Mit diesen Worten titelte Deutschlands zweitschlechtestes führendes Nachrichtenmagazin "Der Spiegel" in seiner Ausgabe vom 20.11.2000 einen Artikel über unser aller Oberbürgermeister Joachim Erwin. Die Spiegel-RedakteurInnen Sven Röbel und Barbara Schmid haben sich tatsächlich die Arbeit gemacht, auch die TERZ-Ausgaben und sonstigen Veröffentlichungen des ANTIFA-KOK der letzten zwei Jahre in ihre Recherche mit einzubeziehen und all das nachzulesen, was dort über Erwin geschrieben steht, sowie die dort aufgeführten Informationen zu überprüfen. Ihr Ergebnis und Fazit: Erwin führt Düsseldorf "so stramm rechts, daß sich Neonazis in der NRW-Landeshauptstadt zu Hause fühlen können." Ob der zahlreichen Belege hierfür nicht gerade eine neue Erkenntnis, aber in dieser Deutlichkeit bisher erstmalig in der bürgerlichen Presse formuliert.

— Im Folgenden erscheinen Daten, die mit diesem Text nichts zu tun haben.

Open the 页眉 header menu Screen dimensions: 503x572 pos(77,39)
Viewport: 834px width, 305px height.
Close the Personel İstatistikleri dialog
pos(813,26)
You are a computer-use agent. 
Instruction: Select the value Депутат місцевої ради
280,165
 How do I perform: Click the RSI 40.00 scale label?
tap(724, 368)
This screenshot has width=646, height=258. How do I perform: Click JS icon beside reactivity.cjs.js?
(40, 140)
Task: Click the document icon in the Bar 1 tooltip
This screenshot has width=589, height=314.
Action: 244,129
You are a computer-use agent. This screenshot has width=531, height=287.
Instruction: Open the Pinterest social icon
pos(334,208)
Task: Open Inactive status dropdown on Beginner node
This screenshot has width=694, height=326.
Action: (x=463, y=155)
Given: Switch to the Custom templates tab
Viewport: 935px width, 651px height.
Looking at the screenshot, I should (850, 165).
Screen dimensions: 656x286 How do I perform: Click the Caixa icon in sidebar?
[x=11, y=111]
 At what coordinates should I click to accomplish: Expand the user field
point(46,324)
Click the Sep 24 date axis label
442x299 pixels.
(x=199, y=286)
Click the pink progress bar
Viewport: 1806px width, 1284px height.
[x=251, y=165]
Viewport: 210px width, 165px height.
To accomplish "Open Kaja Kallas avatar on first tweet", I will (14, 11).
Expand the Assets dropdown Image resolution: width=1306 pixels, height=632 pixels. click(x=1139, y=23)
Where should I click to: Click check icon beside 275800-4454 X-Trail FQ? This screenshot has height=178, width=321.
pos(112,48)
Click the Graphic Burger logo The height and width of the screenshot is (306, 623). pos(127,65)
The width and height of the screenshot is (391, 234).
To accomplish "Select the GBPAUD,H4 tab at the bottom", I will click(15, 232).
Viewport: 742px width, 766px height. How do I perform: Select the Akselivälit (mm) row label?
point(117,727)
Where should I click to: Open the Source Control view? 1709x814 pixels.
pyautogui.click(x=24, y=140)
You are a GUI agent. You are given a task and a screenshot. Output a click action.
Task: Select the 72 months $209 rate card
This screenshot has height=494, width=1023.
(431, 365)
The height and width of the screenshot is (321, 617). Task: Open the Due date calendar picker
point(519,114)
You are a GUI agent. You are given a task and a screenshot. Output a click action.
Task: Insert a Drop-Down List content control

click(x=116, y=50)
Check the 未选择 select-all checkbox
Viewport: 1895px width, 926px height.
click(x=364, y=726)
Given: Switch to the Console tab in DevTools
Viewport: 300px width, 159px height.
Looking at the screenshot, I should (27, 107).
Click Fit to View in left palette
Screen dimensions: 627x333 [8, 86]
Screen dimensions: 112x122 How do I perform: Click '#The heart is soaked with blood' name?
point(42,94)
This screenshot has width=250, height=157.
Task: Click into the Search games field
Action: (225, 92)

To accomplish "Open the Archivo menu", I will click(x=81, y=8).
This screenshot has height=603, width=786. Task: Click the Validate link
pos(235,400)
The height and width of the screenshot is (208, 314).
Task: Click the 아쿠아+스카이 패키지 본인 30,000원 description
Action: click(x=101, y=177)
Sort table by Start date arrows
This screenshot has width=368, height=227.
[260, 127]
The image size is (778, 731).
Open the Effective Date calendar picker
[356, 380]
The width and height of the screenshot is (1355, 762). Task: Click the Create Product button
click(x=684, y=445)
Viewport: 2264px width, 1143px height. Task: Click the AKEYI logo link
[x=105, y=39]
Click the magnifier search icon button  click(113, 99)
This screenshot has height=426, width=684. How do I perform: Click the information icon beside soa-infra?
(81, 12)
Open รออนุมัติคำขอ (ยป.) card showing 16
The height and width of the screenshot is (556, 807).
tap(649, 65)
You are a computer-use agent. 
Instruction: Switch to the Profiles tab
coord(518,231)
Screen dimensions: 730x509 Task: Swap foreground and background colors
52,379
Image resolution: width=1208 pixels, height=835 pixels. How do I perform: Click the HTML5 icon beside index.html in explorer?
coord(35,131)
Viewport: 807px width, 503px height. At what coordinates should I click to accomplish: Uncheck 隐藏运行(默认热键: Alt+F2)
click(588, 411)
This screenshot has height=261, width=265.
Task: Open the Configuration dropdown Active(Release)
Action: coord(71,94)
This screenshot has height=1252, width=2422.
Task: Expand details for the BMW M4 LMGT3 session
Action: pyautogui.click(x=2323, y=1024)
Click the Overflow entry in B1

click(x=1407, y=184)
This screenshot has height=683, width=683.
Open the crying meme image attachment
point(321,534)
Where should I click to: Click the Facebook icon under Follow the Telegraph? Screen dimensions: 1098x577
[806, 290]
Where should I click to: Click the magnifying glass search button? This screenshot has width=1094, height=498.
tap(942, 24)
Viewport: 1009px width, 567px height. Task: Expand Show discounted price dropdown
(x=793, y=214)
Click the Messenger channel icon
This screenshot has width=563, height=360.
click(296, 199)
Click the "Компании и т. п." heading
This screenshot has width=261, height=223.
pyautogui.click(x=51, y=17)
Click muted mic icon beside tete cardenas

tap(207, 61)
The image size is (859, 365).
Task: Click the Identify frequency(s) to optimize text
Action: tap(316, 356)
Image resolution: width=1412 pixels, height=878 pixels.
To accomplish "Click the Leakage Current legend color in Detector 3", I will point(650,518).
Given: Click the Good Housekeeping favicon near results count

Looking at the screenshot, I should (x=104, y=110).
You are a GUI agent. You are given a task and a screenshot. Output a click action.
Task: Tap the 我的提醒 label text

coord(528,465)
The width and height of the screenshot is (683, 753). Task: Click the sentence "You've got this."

Erwin indes tut das, was man von ihm erwartet: Er tobt, droht und sieht wie immer "das Ansehen der Landeshauptstadt gefährdet." Sogar den Presserat will er wegen des "infamen, miserabel recherchierten Artikels" einschalten, wenn der Spiegel nicht inhaltlich korrigiert. Man darf gespannt sein, was sich der schwarz/braune Jochen alles noch einfallen lassen wird. Als erste Reaktion auf den Spiegel-Artikel hat er jetzt Torsten Lemmer Hausverbot im Rathaus erteilt und hierzu sogar eine Pressekonferenz abgehalten. Offensichtlich ist da jemand in Bedrängnis geraten. Wie sonst ist es zu erklären, daß auf einmal ein Hausverbot möglich ist, was vorher angeblich juristisch nicht haltbar war? Eigentlich schade, im Rathaus konnte Lemmer wenigstens keinen Schaden anrichten. Dort ist zusammengewachsen, was zusammengehört.